After gaining vital experience outside of Asia, and many accolades later, the coaches started to notice and offered more flattering scholarships. He put all the factors in play. Playing down south suited his game. The weather is warm and never snows in Alabama, giving him the chance to play all year. More importantly, he was able to play Division 1 right away. This also leads to a demanding schedule.
“In my freshman year, I played about 13 tournaments. There were some in upstate New York, Las Vegas, Georgia, Tennessee, North Carolina, South Carolina, Louisiana, so it’s a fantastic experience playing in all those different courses. Different weather, different altitudes. This really builds your character. I wasn’t always good; in fact, I didn’t play too well in some of the tournaments. But as a team, we won a couple of events. And with only 10 players at our university, only the top 5 get to travel and play in tournaments. Fortunately, I always made that shortlist. The whole year, I didn’t miss a single tournament.”
With a keen eye into the near future, Afnan’s daily grind is his life, just like any other collegiate athlete. “I have to wake up every day at 6am. Be at the golf course at 7am. Start practicing at 7:30am until 11:30am. We hit about 150 balls, work on our short-game and if there’s still time, we get to play about nine holes. That’s pretty much our weekdays.
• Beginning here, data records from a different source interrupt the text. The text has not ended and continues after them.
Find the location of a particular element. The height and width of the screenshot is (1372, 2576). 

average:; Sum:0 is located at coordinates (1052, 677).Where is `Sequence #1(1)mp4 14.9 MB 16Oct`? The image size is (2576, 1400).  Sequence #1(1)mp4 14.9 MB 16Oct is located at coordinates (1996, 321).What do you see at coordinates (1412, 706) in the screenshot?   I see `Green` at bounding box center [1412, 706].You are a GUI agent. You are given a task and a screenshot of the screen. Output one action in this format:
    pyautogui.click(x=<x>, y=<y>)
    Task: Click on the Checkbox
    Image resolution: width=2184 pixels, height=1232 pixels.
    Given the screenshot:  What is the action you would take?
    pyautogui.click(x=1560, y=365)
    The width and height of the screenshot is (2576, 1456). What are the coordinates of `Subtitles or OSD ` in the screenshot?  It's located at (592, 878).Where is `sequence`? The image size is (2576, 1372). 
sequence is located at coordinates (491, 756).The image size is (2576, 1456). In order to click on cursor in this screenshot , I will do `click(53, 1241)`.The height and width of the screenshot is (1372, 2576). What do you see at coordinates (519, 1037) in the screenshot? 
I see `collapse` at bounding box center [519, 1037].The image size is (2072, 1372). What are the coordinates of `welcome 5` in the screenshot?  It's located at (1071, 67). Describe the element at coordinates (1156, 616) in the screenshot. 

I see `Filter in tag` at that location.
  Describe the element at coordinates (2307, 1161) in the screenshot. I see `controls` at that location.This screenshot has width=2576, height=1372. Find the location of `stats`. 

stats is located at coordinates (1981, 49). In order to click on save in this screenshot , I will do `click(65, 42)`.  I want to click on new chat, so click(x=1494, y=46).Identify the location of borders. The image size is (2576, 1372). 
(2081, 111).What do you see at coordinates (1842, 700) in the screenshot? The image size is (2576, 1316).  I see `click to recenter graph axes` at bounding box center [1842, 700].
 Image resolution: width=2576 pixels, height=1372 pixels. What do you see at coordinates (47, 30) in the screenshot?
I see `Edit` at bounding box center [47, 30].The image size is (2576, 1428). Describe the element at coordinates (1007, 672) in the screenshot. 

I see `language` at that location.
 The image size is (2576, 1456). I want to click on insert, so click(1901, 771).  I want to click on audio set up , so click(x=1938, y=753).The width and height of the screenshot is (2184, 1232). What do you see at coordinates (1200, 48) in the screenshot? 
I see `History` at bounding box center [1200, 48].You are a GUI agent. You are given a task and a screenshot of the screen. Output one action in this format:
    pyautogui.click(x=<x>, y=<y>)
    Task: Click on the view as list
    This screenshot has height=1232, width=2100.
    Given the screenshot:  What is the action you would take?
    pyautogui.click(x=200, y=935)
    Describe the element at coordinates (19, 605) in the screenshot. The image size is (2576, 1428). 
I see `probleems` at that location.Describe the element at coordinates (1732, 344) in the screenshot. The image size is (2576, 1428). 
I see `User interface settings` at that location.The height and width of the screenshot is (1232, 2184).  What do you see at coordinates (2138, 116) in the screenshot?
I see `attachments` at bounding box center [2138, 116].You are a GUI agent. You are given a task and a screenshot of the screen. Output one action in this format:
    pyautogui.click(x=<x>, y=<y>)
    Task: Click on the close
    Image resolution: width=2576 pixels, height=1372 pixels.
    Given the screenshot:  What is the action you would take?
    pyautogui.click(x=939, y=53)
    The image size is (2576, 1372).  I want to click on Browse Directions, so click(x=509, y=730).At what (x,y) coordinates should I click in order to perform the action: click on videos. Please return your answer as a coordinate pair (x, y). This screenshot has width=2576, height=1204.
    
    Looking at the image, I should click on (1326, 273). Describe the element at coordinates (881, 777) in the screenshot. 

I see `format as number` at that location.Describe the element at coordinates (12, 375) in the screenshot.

We hit the gym on Tuesdays and Thursdays, from 6pm to 7pm, and then in between, of course, is our classes in the afternoons. Fridays and Saturdays are a little easier without classes, and that is the time we have to play to qualify for upcoming tournaments.”
The game of golf takes near infinite patience in order to achieve a simple goal that 18 holes in a single course can offer. In turn, it can become unbearably frustrating when things aren’t going a player’s way. The resilience, passion and drive of Afnan is, alongside his natural-athletic skills, balanced out on the importance of mental health and meditation. The majority of the sport is based on the mental game, while the physical aspect follows in tow. The choice of clubs, the perfection of the swing and reading the course are all factors that comes from a calm and focused approach.
“Just because someone may work harder than me doesn’t necessarily bring success for them. It’s not just the hard work, you have to love what you’re doing. Success comes from that; the more you love something the better it feels while doing it,” Afnan genuinely believes incorporating this to his daily routine. This balance – the right mental game – can drive a player away from frustrating games and breaking clubs out of sheer anger.
His favourite player, Rory Mcllroy, is the perfect example of aiming higher, at his stature and what he’s achieved so far. Younger players tend to immolate or be inspired by professionals that they can relate to. Seems like Afnan is on his way to do the same – lead by example so the youth, like his younger brother, can follow in his footsteps. As individualistic the sport may be, it takes an entire team, outside the course, to contribute to a top golfer’s success. Afnan Mahmud won’t be letting either of us forget any time soon.
From his warm welcome to consistent hospitality throughout, this gentleman presents himself as a genuine athlete with all the ideal characteristics for a future golf star. Sky is the limit, as they say, just one swing at a time.